8. I respectfully agree with the following observations of P.N. Mookerjee and A.C. Sen JJ. in Messrs Metro General Traders v. The
Commissioner, The Corporation of Calcutta and Ors. 69 C.W.N. 585 (586-87).
It is true that in every suit permanent injunction necessarily involves some sort of implied declaration that the impugned act or omission is illegal.
That, however, does not prevent a party from instituting a suit for permanent injunction and he is not compelled, in every instance, to seek for any
other relief, unless, of course, it be the position in a particular case, that without setting aside the particular order or some such substantive relief, he
cannot get the relief of permanent injunction. In a case, where the allegation is that the impugned order is illegal or without jurisdiction, or in other
words, a nullity, it has, on the allegation, no existence in law and so does not require to be set aside.

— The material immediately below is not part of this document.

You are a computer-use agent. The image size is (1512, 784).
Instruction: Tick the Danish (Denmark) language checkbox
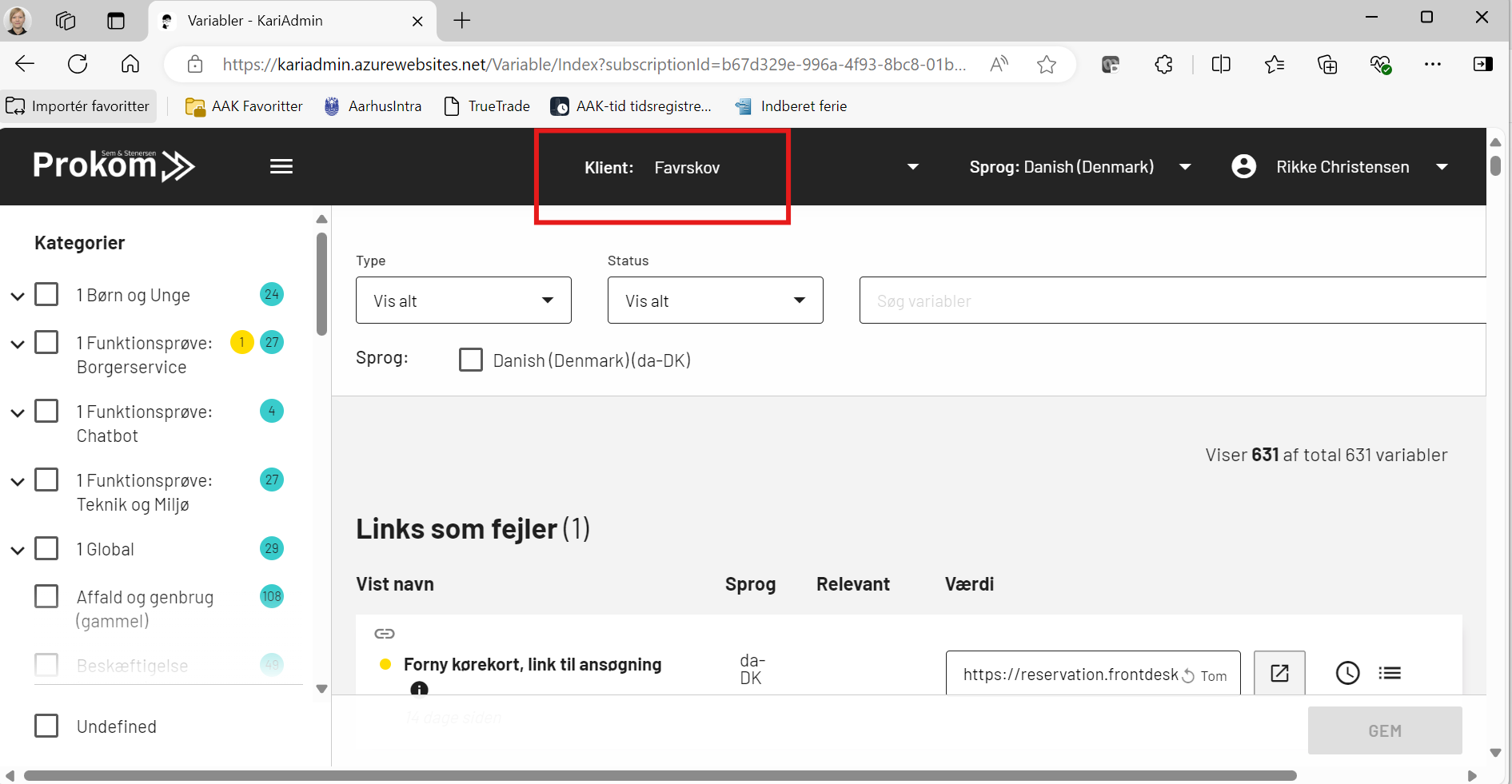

9. P.N. Mookerjee and P. Chatterjee JJ. in Sree Sankar Oil Industries Vs. Harish Chandra Mukherjee and Another, again held that no notice u/s
586 of the Calcutta Municipal Act, 1951, would be necessary in a suit for permanent injunction in respect of a void order. The Supreme Court
with reference to Section 487 of the Bombay Provincial Municipal Corporation Act, 1949, held that the benefit of the said section would be
available to the Corporation only if it was held that act in question was done was purported to be done in pursuance or execution or intended
execution of the Act. The levy was found not to be in pursuance or in execution of the Act. What is plainly prohibited by the Act cannot be claimed
to be purported to be done in pursuance or intended execution of the Act. These observations with equal force may be applied in the instant case.

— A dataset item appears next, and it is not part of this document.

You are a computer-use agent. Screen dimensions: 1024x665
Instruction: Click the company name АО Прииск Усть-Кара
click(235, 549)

I, accordingly, conclude that the suit brought by the Plaintiff-Appellant was not hit by Section 538 of the Calcutta Municipal Act, 1923.
10. In the result, I set aside the finding of the lower appellate Court that the suit was bad for non-service of notice u/s 538 of the Calcutta
Municipal Act. I hold that the appeal must succeed in part and the Plaintiff''s suit should be decreed in the manner indicated below. I make it clear
that the result of this decision is that the Plaintiff''s objection u/s 139 in respect of the impugned valuation still awaits disposal u/s 140. I also record
the submission of Mr. Ghosh, learned Advocate for the Appellant, that the Appellant at present is residing at Madan Mohan Dutta Lane, Calcutta-
6. Therefore, a fresh notice, u/s 140 may be lawfully served upon the Plaintiff-Appellant at the said address. Notwithstanding the Plaintiff''s success
in the present case, the Corporation of Calcutta would be entitled to again dispose of in accordance with law the Plaintiff''s objection filed u/s 139.

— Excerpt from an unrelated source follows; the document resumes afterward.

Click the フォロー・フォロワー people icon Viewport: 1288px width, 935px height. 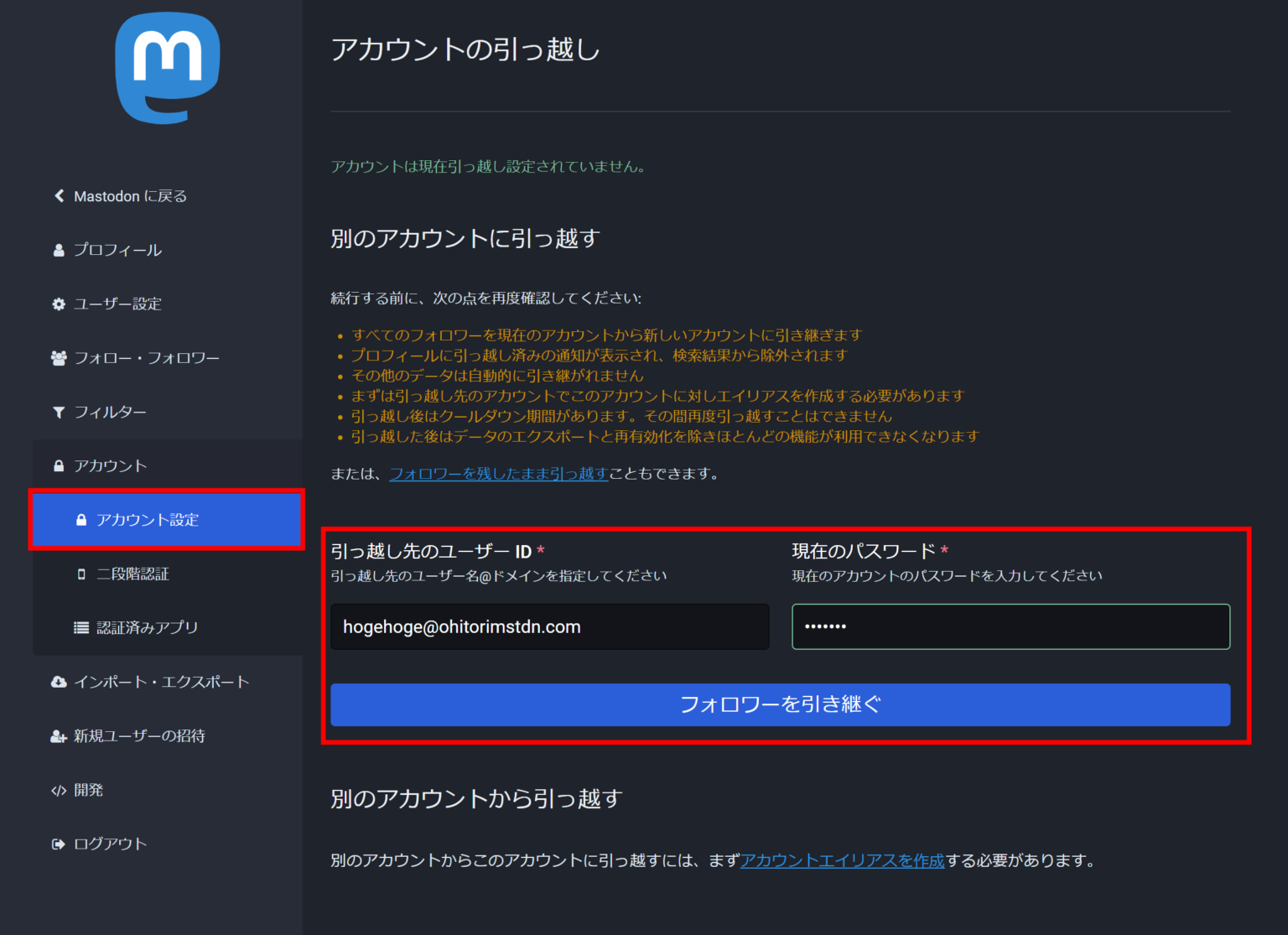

Therefore, both parties will be entitled to proceed further in accordance with law.
11. I, accordingly, allow this appeal in part, set aside the judgments and decrees of the trial Court and the lower appellate Court. The Plaintiff is
granted a decree for permanent injunction restraining the Corporation of Calcutta and its servants and agents from recovering consolidated rates on
the basis of the increased valuation till the final determination of the Plaintiff''s objection made u/s 139 of the Calcutta Municipal Act, 1923. The
Plaintiff, however, will be liable to pay during the pendency of the said objection on the basis of the previous valuation, if the sums still remain
outstanding and after the said objection is determined both parties will be entitled to proceed in accordance with law in the matter of payment and
recovery of the consolidated rates. In this judgment no observation has been made about any changes in the valuation of the holding in question for
any subsequent period.
12. In the circumstances of the case both parties will bear their respective costs throughout.